E por fim, empresas como a Apple que nada tinham de vínculo com a música, começaram a entrar pesado neste segmento, transformando a forma pela qual consumimos música e entretenimento. Este movimento nos trouxe até as plataformas de streaming, como Spotify e Deezer e até mesmo Netflix.

Isso tudo em 20 anos. É muito pouco tempo para tanta transformação!

A tecnologia hoje permite que você grave um belo disco na sua casa, usando somente um computador. Mesmo que você não queira vende-lo, ou somente o ofereça de forma virtual, onde o consumidor compra o direito de baixar suas músicas. Ou ainda, na forma mais contemporânea, compra o direito de ouvir sua música, não necessariamente de baixá-la.

Posse versus Acesso é o novo paradigma.

Hoje seus consumidores – assim como você leitor com menos de 28 anos – preferem investir seu dinheiro em experiências, em acesso em vez de posse. Por exemplo, em vez de ter o carro, preferem ter acesso à locomoção, seja chamando um taxi ou o Uber por aplicativo, seja utilizando um site de carona.

Também preferem o direito de ouvir a música em vez de comprar o disco, seja ao vivo no show ou pela plataforma de streaming. Mas não aceitam que o artista não tenha um canal no Vimeo, Youtube, Spotify ou Deezer para divulgar seu trabalho. E aqui tem mais uma prova da mudança: essas plataformas substituíram a capilaridade física, grande trunfo das gravadoras, pela capilaridade digital.

E então a coisa fica mais complexa: por ter acesso a isso tudo, eles querem sempre mais novidade. E se você não oferece, eles naturalmente, sem nenhum peso na consciência, saem em busca de coisa nova. Consumo e relacionamento em ciclos curtos e intenso. Essa é a receita.

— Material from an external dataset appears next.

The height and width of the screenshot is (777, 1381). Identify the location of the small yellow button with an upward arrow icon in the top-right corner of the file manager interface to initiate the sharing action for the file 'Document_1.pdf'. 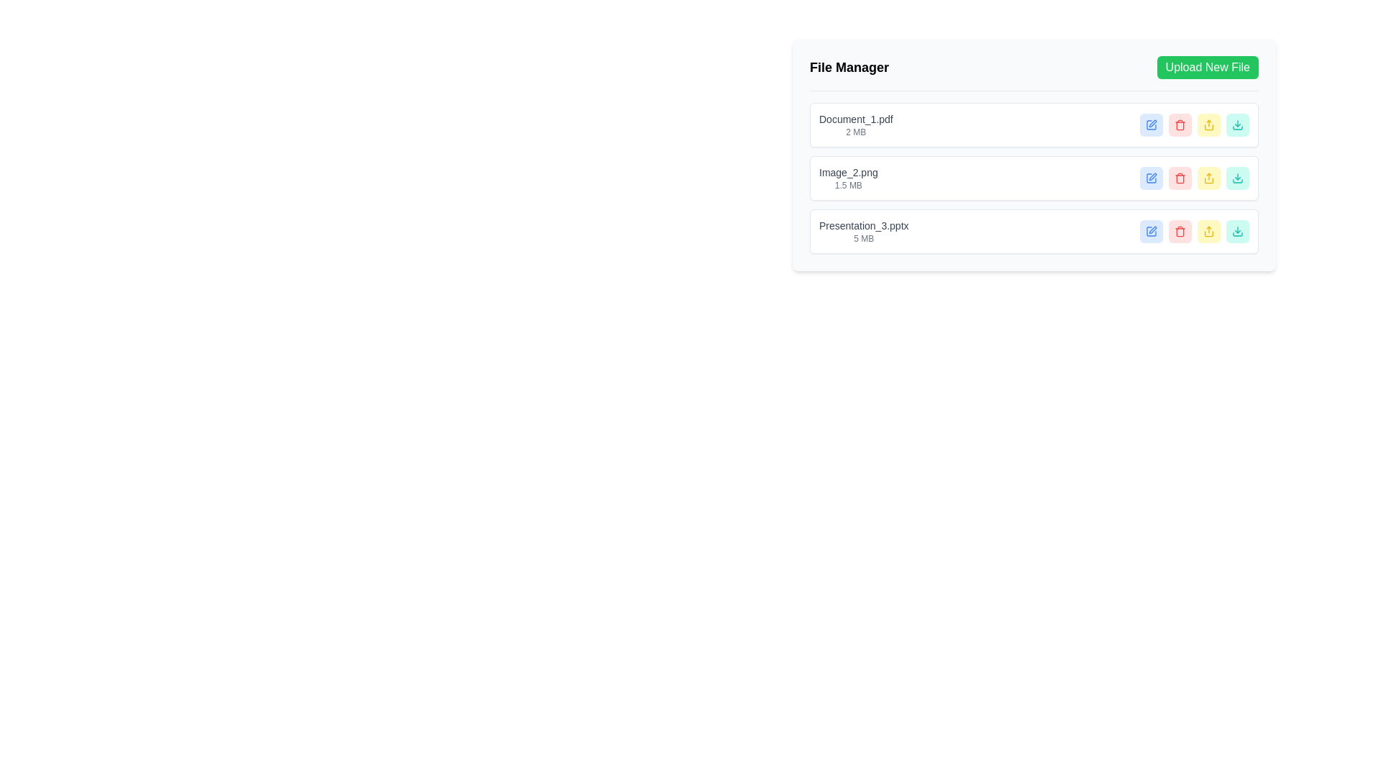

E isso usando somente exemplos do universo da música e do entretenimento. Empresários donos de loja, estúdio, casa de espetáculos ou qualquer outro tipo de negócio no meio dessa cadeia, tem muito mais chance de impactar e atrair esses novos consumidores. Não falamos de alimentação, educação, moda e diversos outros segmentos.

Não adianta lutar contra a novidade. Aprenda as se beneficiar do novo cenário. Ele é cheio de grandes oportunidades para quem conseguir enxergar e tiver coragem para mudar. De novo!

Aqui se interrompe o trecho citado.